With his appearance, we’re bombarded with facts from the characters’ lives, each of whom, as expected, harbors dark secrets. We have an explosive mix of personalities with secrets and rich backgrounds. Gal is a calm guy enjoying the luxuries of life abroad, once a handsome gangster who could have any woman. Deedee is a former porn star, and their friend Jackie harbors feelings for Don. All the dirt comes out at the right moment. The director has an excellent sense of timing, knowing when something might become boring and drawn-out, and then throwing in some information. Thanks to this, the dialogue-heavy scenes, reminiscent of Tarantino’s, are watched with great interest.

The characters must confront their past and fears, symbolized by a creature resembling the zombie rabbit from “Donnie Darko” (2001) haunting Gal. Two more characters cause his appearance: Don instinctively torments Gary psychologically, with shouts and his firmness, while Gal looks away, resembling a high schooler bullied by older peers. Then the main character is haunted by the diabolical Teddy (Ian McShane). Escaping from the clutches of one persecutor only brings another, possibly even worse and more dangerous. All this leads to a wonderfully absurd yet exceptionally unsettling, seemingly happy ending, leaving the viewer with a cocktail of thoughts and interpretations, yet a smile on their face.

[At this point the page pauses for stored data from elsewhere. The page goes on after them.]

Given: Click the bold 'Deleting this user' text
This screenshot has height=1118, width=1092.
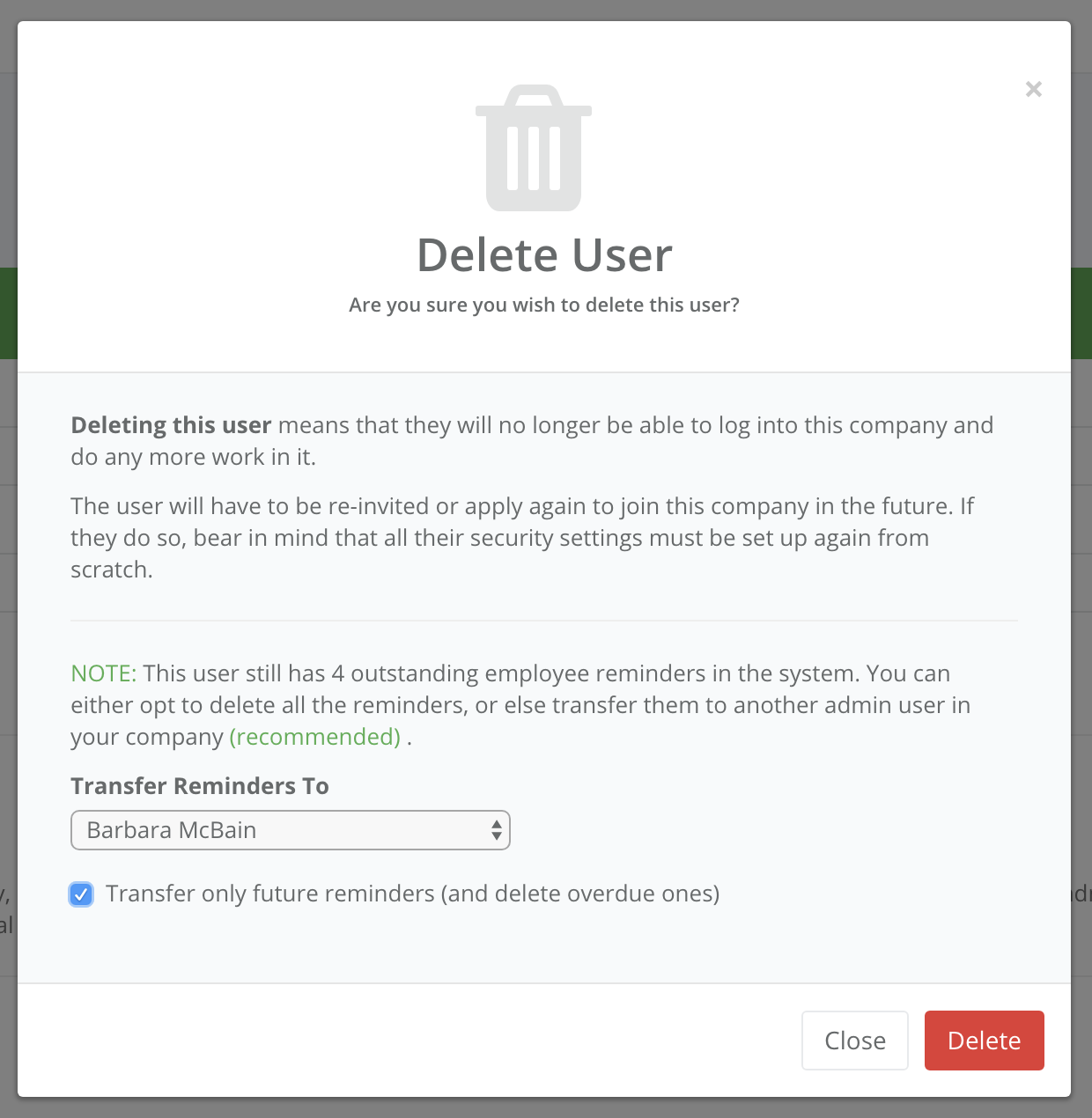Looking at the screenshot, I should 171,425.
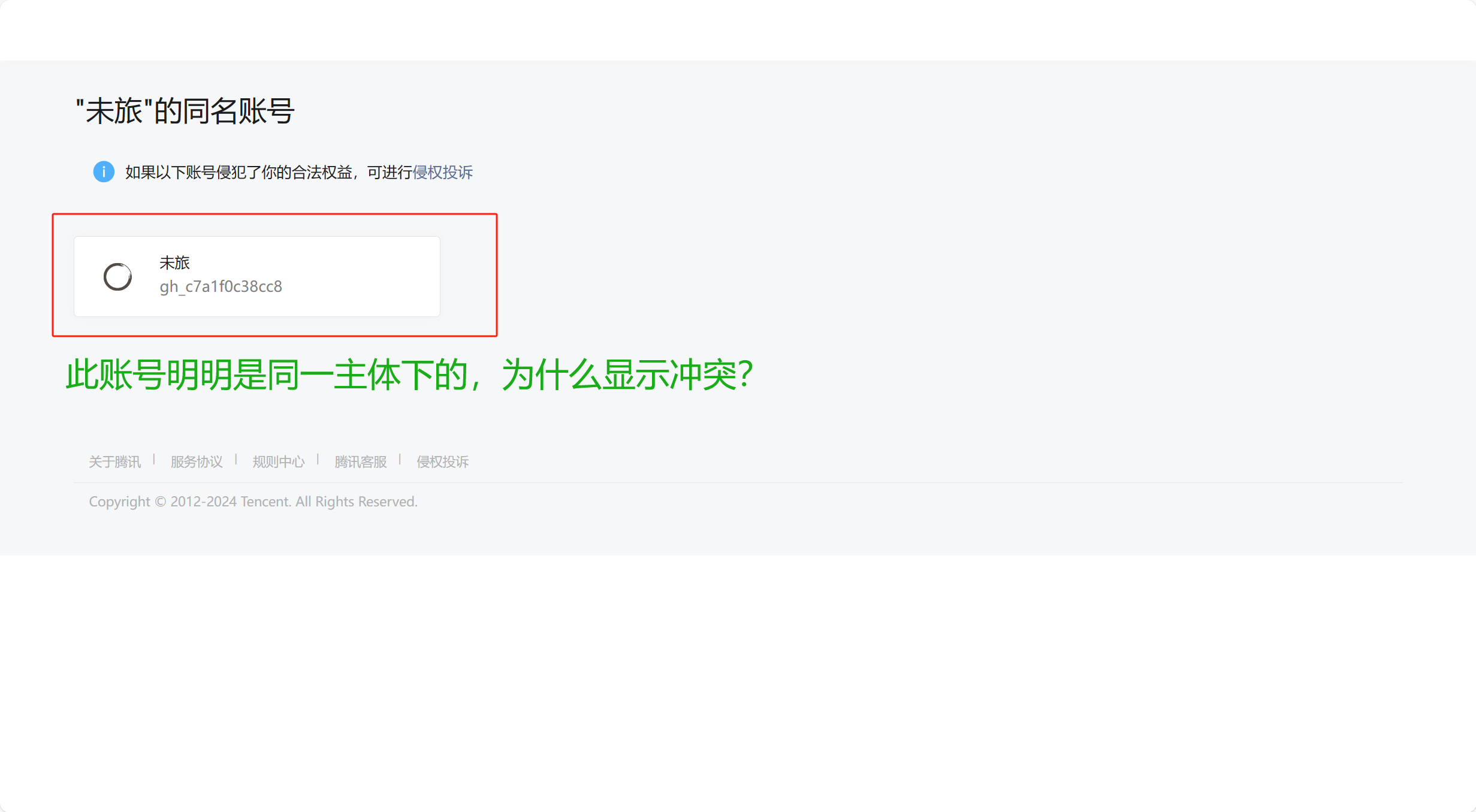1476x812 pixels.
Task: Open the 服务协议 footer link
Action: pyautogui.click(x=197, y=461)
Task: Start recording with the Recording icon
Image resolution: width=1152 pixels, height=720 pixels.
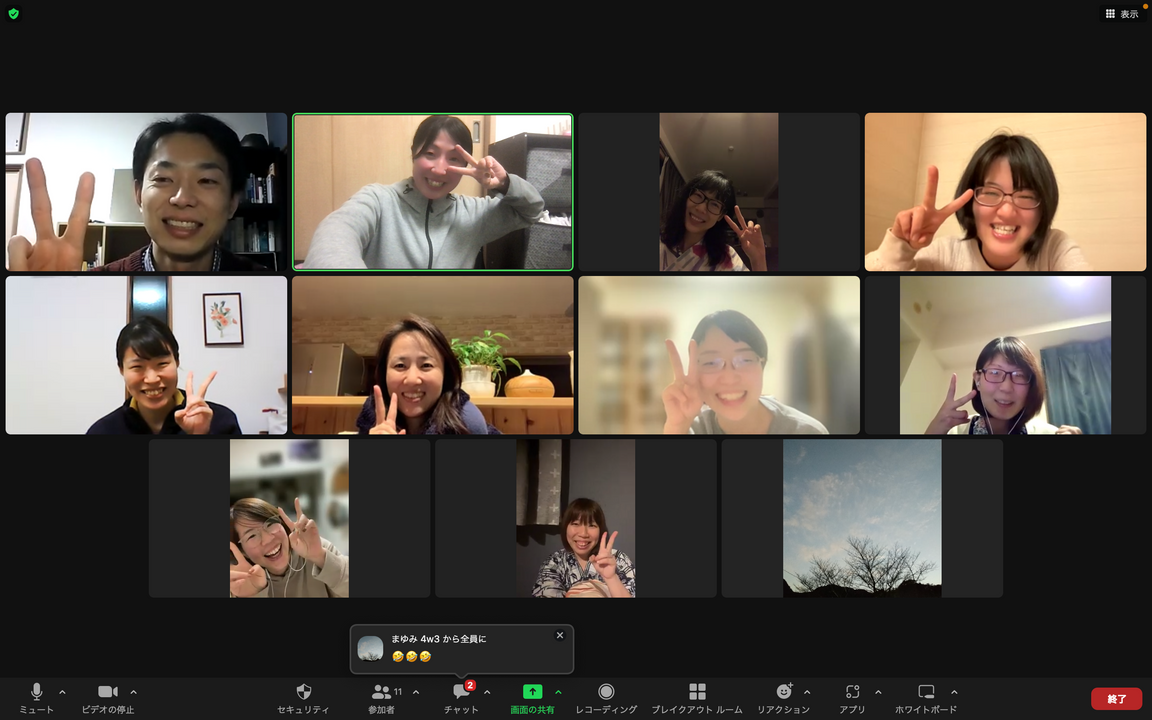Action: click(606, 692)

The film can be divided into four sequences based on location, emotional intensity, and form. The first is the idyllic Spanish setting, Don’s visit to Spain, the London heist (maintained in the style of a heist movie), and again the calm Spanish setting. Glazer plays with convention. The initially lazy, subjective narration gives way to dynamic editing reminiscent of Guy Ritchie films or MTV music videos, which not only doesn’t detract but adds charm and often irony to the picture until the story slows down again. This gives the impression that the story is going in circles, and between the disruption and the return to normalcy, many absurd, strange, and bad things happen. Another interesting aspect is the use of ellipses. The director interrupts one thread and jumps to the next stage of the story, only to provide an explanation in the least expected moment, juxtaposing it with drilling, to get into the bank. The creator doesn’t spell everything out directly, which enhances the pleasure of watching.

sexy beast

“Sexy Beast” is a very interesting debut. The form isn’t shaping; it’s already crystallized, undoubtedly aided by Glazer’s experience in creating music videos and commercials. The director leaves room for interpretation, but there’s nothing incomprehensible. The pastiche elements blend in perfectly, perhaps even accentuating the seriousness of the theme the creator tackles. Despite the funny situations, we’re dealing with the drama of a man trying to fight for himself, his worth, which becomes even more intriguing because of the characters trying to take it away from him. Due to the changes in the pace of narration, it might seem uneven, but I can’t wait for the next Jonathan Glazer movie screening.